== Segment start ==
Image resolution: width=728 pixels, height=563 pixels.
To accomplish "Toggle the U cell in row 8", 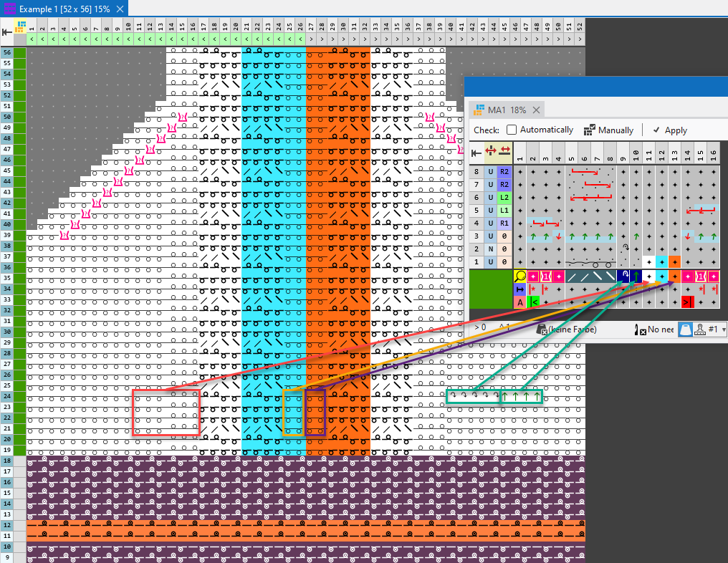I will click(x=491, y=172).
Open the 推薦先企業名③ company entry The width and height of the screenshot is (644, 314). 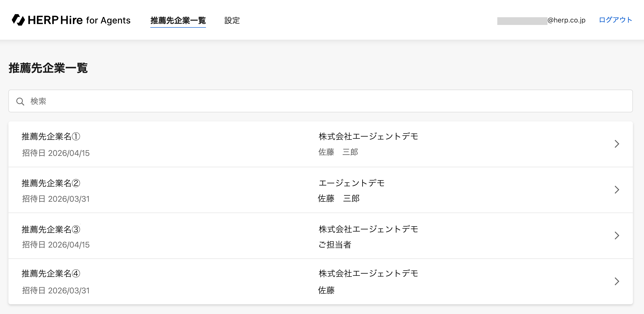click(321, 236)
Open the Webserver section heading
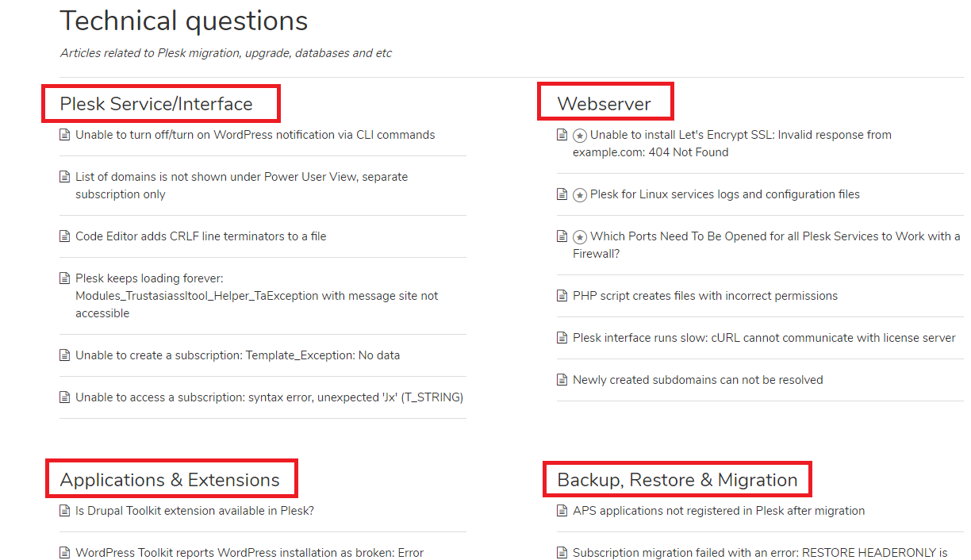This screenshot has height=560, width=971. [x=604, y=104]
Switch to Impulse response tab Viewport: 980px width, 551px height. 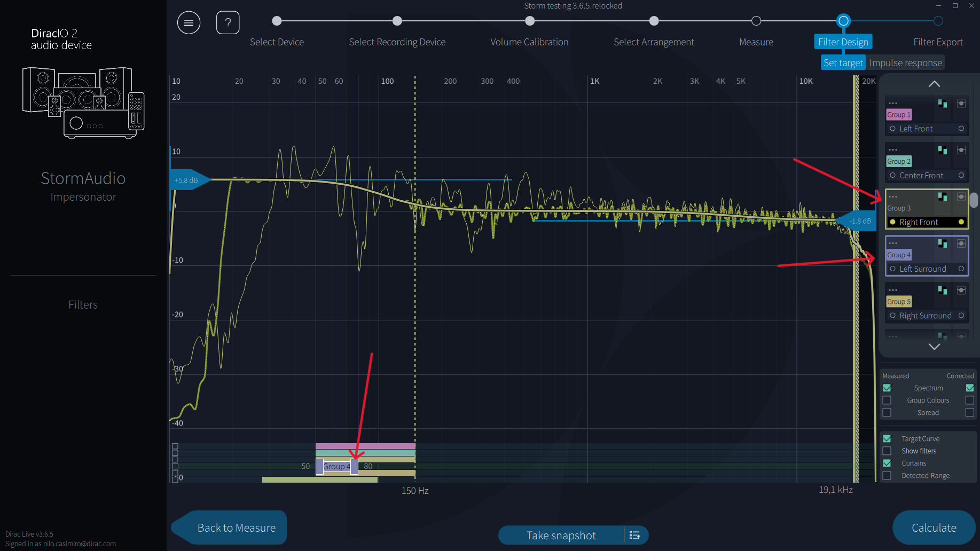[905, 63]
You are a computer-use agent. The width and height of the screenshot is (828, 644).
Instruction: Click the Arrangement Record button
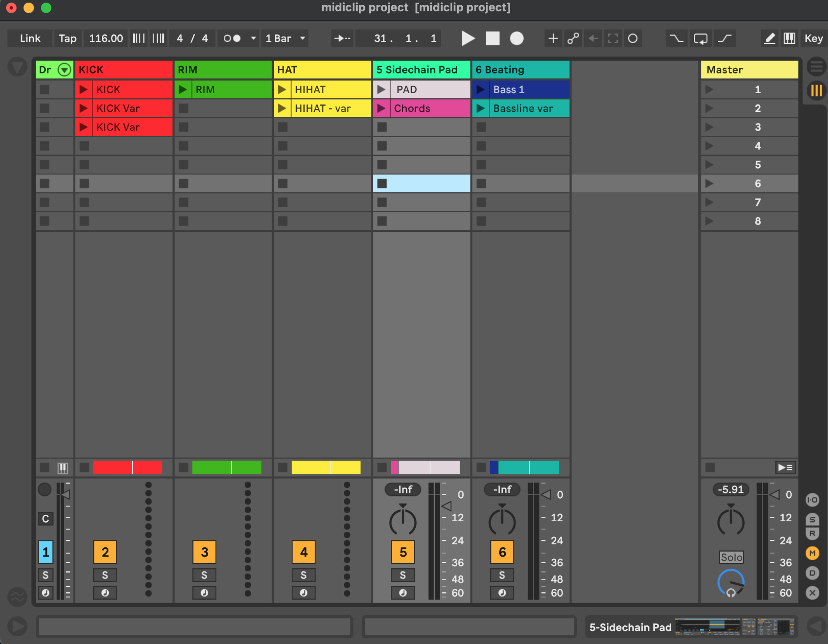point(517,39)
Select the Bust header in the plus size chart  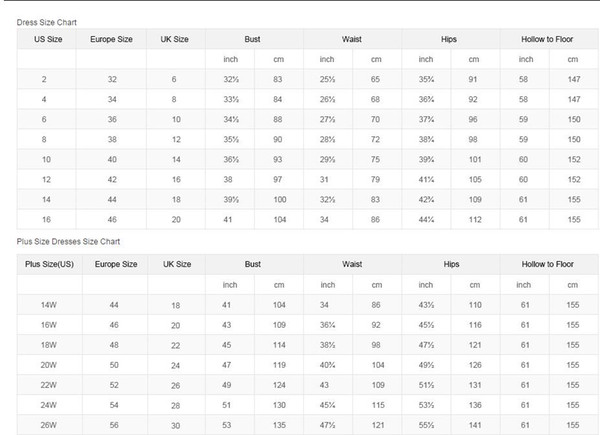pos(253,264)
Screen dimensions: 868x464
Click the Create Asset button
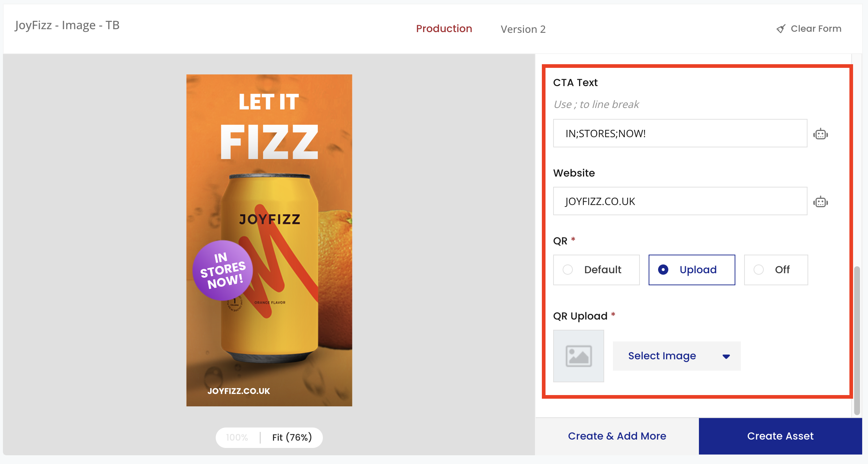pyautogui.click(x=780, y=436)
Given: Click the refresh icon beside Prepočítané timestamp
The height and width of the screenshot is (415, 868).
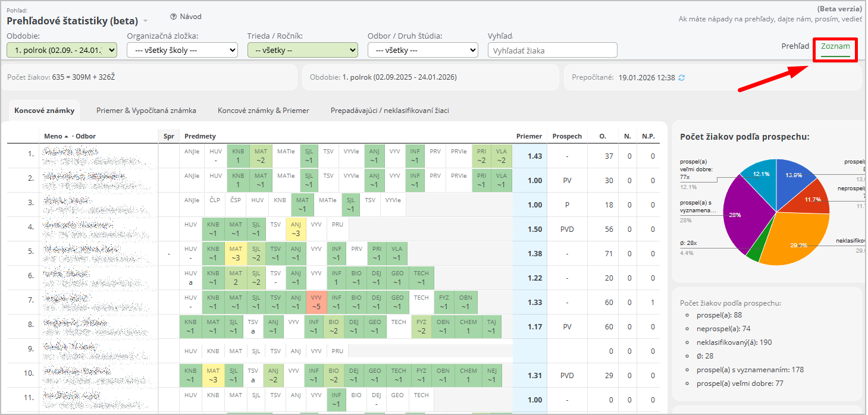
== Segment end ==
TASK BRIEF
Please output the lines from the line that contains "Given: Click the" through the end of the records, both ends included, exactly and with no pictures.

WRITTEN RESPONSE
Given: Click the refresh icon beside Prepočítané timestamp
The height and width of the screenshot is (415, 868).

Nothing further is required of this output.